110 W. New York Ave., DeLand, FL
386-734-4622
By Pat Hatfield
posted Feb 6, 2009 - 9:31:37am
It was in February 1945, 64 years ago this month, when three young GIs met at Shepard Field, an Army Air Forces base in Wichita Falls, Texas.
"That was an overseas staging area," Ernie Eckhardt of DeLand explained.
Eckhardt and two other men, Don Ferrarini, now of Winter Springs, and Milt Drucker of California became fast friends.
Time scattered them and changed them, but their friendship held fast.
Last month, for the first time since World War II, all three men came together once more, for a shared dinner at a Japanese steakhouse in Orlando.
The three made it through training at Shepard Field and then at Kearns Army Air Base in Salt Lake City. Trained as radio operators, they shipped out of San Francisco with their squadron April 25,1945, headed for the South Pacific.
They served in Manila, Philippines, then in Finch Haven, New Guinea.
"We were there [in Finch Haven] when they dropped the atom bomb in August," Eckhardt said. That was the U.S. dropping the bomb on Hiroshima, Japan, on Aug. 6, 1945.
After the second bomb dropped on Nagasaki three days later, Eckhardt and Drucker were sent back to the Philippines. Ferrarini remained in New Guinea.
In September 1945, Eckhardt and Drucker went to Tokyo, where they completed their Pacific tour.
Eckhardt didn't see the devastation of Hiroshima or Nagasaki. He saw what conventional bombing did to Tokyo.
"B-29s just obliterated Tokyo," he said.
Eckhardt finally came home in July 1946, and went to college on the GI Bill of Rights, as did his friends. Eckhardt became a chemical engineer, Ferrarini became an attorney and Drucker became a teacher and principal in the Los Angeles school district.

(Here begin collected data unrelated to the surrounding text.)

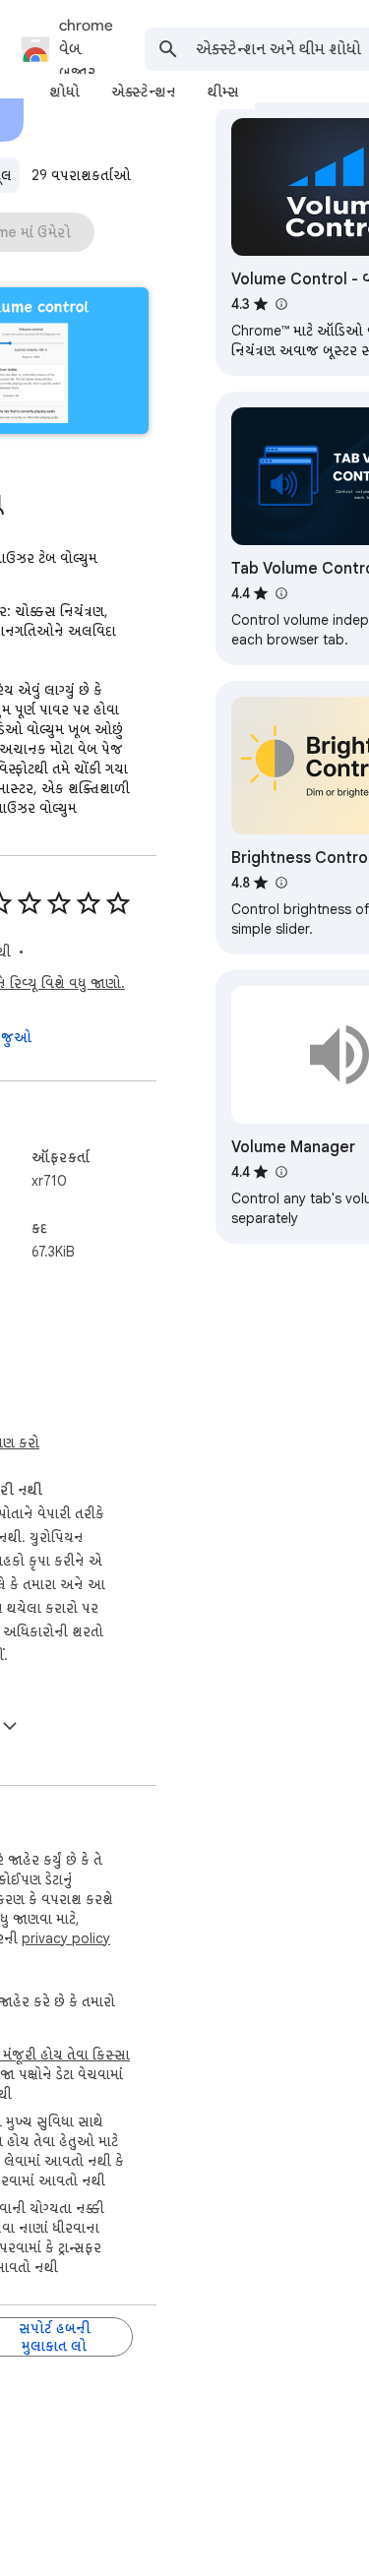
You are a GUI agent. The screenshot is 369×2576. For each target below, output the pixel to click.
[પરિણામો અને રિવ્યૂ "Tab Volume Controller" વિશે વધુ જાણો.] (280, 593)
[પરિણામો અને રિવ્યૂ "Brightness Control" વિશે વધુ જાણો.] (280, 882)
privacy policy (66, 1938)
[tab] (64, 91)
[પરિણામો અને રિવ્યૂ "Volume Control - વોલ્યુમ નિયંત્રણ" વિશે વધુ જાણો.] (280, 304)
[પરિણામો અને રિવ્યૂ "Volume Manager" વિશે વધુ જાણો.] (280, 1172)
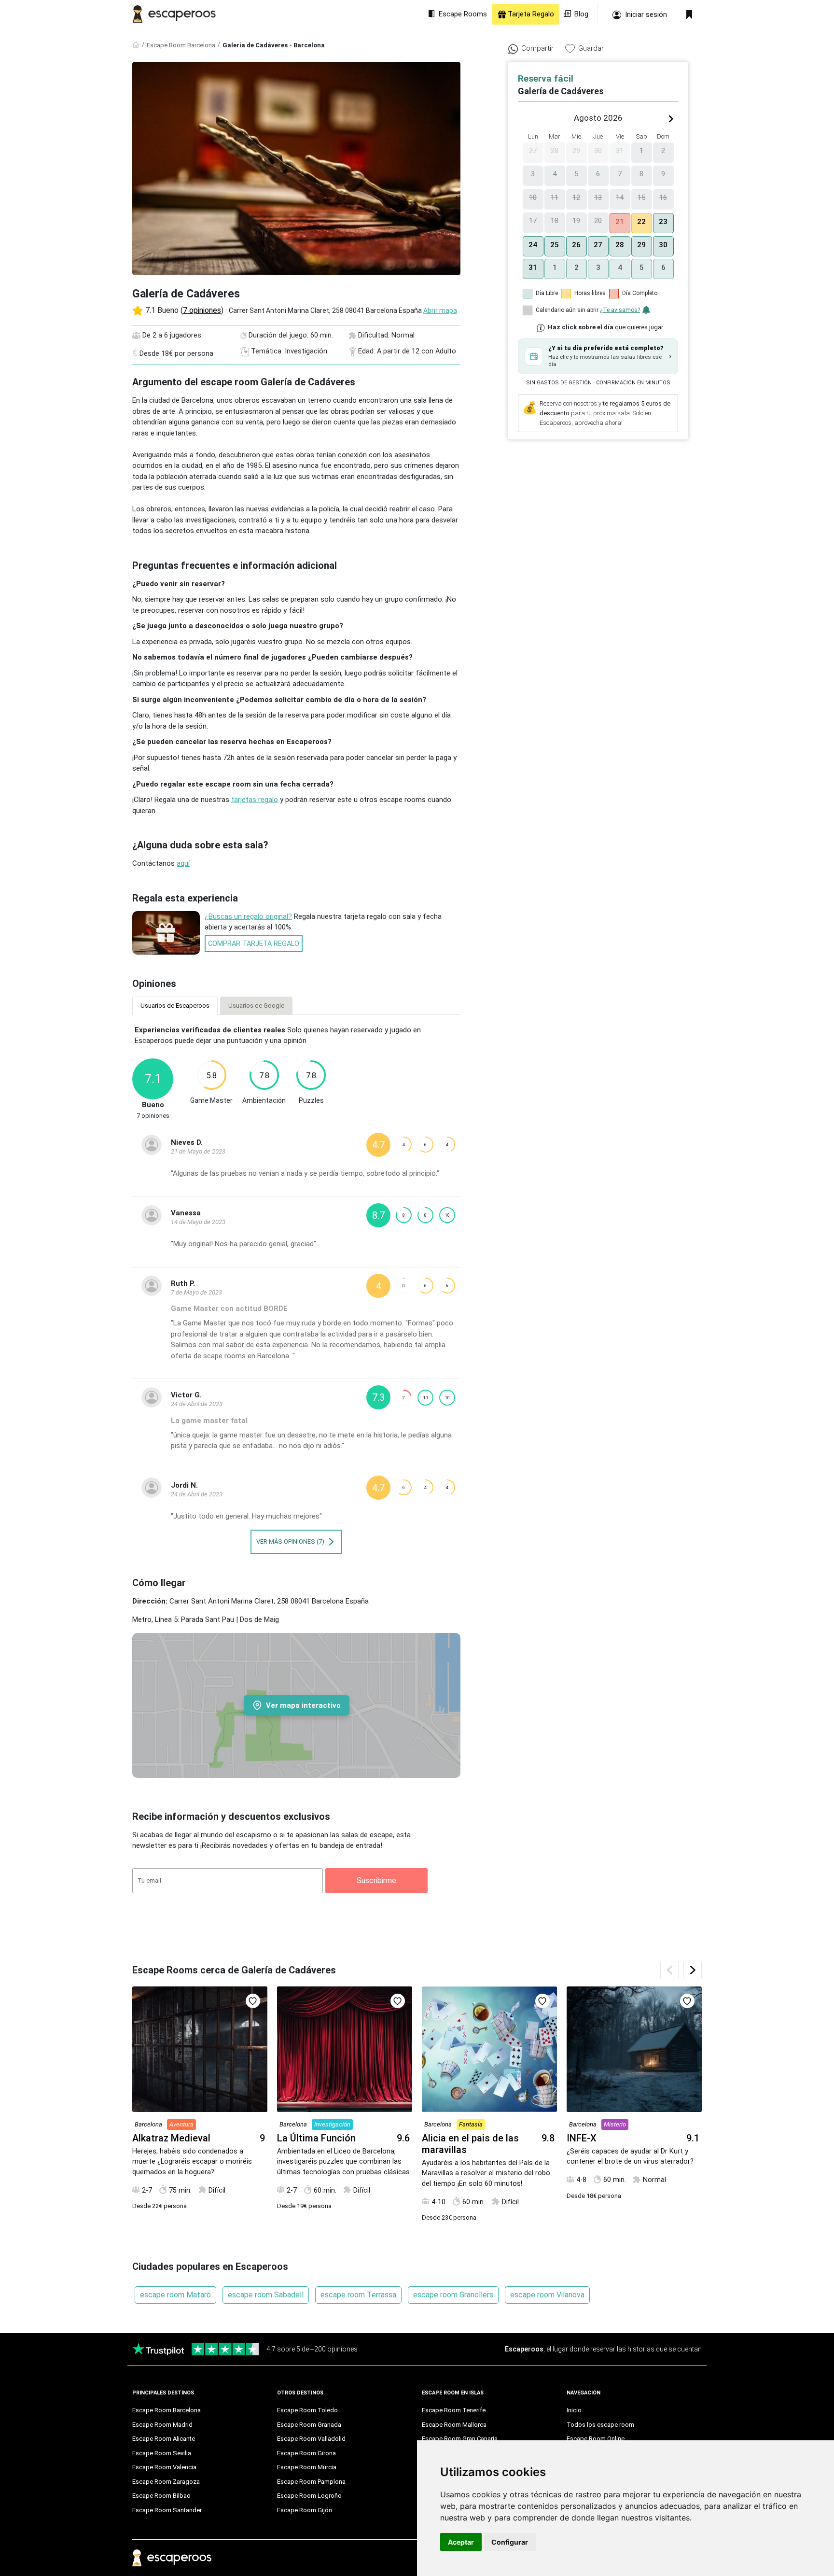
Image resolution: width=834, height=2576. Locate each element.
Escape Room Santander (167, 2510)
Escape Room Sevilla (161, 2453)
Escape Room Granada (309, 2424)
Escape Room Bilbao (161, 2495)
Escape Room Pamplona (311, 2481)
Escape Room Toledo (307, 2410)
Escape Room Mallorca (454, 2424)
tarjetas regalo (254, 799)
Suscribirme (376, 1880)
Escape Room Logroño (309, 2495)
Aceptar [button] (461, 2542)
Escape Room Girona (306, 2453)
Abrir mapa (440, 310)
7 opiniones (202, 310)
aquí (183, 863)
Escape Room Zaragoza (166, 2481)
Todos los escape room (600, 2424)
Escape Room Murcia (306, 2467)
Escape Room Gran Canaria (460, 2438)
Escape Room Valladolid (311, 2438)
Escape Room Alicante (163, 2438)
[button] (598, 356)
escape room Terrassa (358, 2294)
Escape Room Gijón (304, 2510)
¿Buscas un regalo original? (248, 916)
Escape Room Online (596, 2438)
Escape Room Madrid (162, 2424)
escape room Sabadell (266, 2294)
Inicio (574, 2410)
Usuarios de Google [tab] (256, 1005)
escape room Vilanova (547, 2294)
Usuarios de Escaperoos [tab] (174, 1005)
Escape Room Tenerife (454, 2410)
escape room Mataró (175, 2294)
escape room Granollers (453, 2294)
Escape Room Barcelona (181, 45)
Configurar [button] (509, 2542)
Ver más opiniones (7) (291, 1541)
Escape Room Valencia (164, 2467)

Eckhardt and Drucker stayed in touch over the years, but saw each other only once since their Pacific duty. That's when Eckhardt made a business trip to California in 1983, and the two spent a day together.
In 2004, Eckhardt and his wife, Marguerite, moved to DeLand from Bonita Springs. To his surprise, an Internet search revealed his old friend Ferrarini was living in Winter Springs.
The two had a reunion in 2006.
Eckhardt went on the first Volusia Honor Air Flight to Washington, D.C., to see the National World War II Memorial in May 2008, and got his friend Ferrarini to go on the second trip.
DeLand City Commissioner Charles Paiva, Eckhardt's fitness instructor at Victoria Gardens, where Eckhardt lives, was Eckhardt's "guardian" on the trip — looking after him.
Then, Drucker called a few months ago, and told Eckhardt he was planning to visit some relatives in Boynton Beach. He wondered if the three could get back together again.
They could. They did.
"Don and Milt hadn't seen each other for 64 years," Eckhardt said.
Eckhardt arranged the Jan. 19 meeting at a Kobé Japanese Steak House in Orlando. He thought the Japanese restaurant would be a great reunion place, and the Kobé staff, who were Japanese, were enthusiastic about the visit.
The manager presented the trio with a cake to commemorate the occasion, and Kobé staff took a photo of the three wearing Kobé hats.
The years melted away, as the three men, now in their 80s, got reacquainted and met each other's families.
Like the Honor Air experience, it's one Eckhardt won't forget.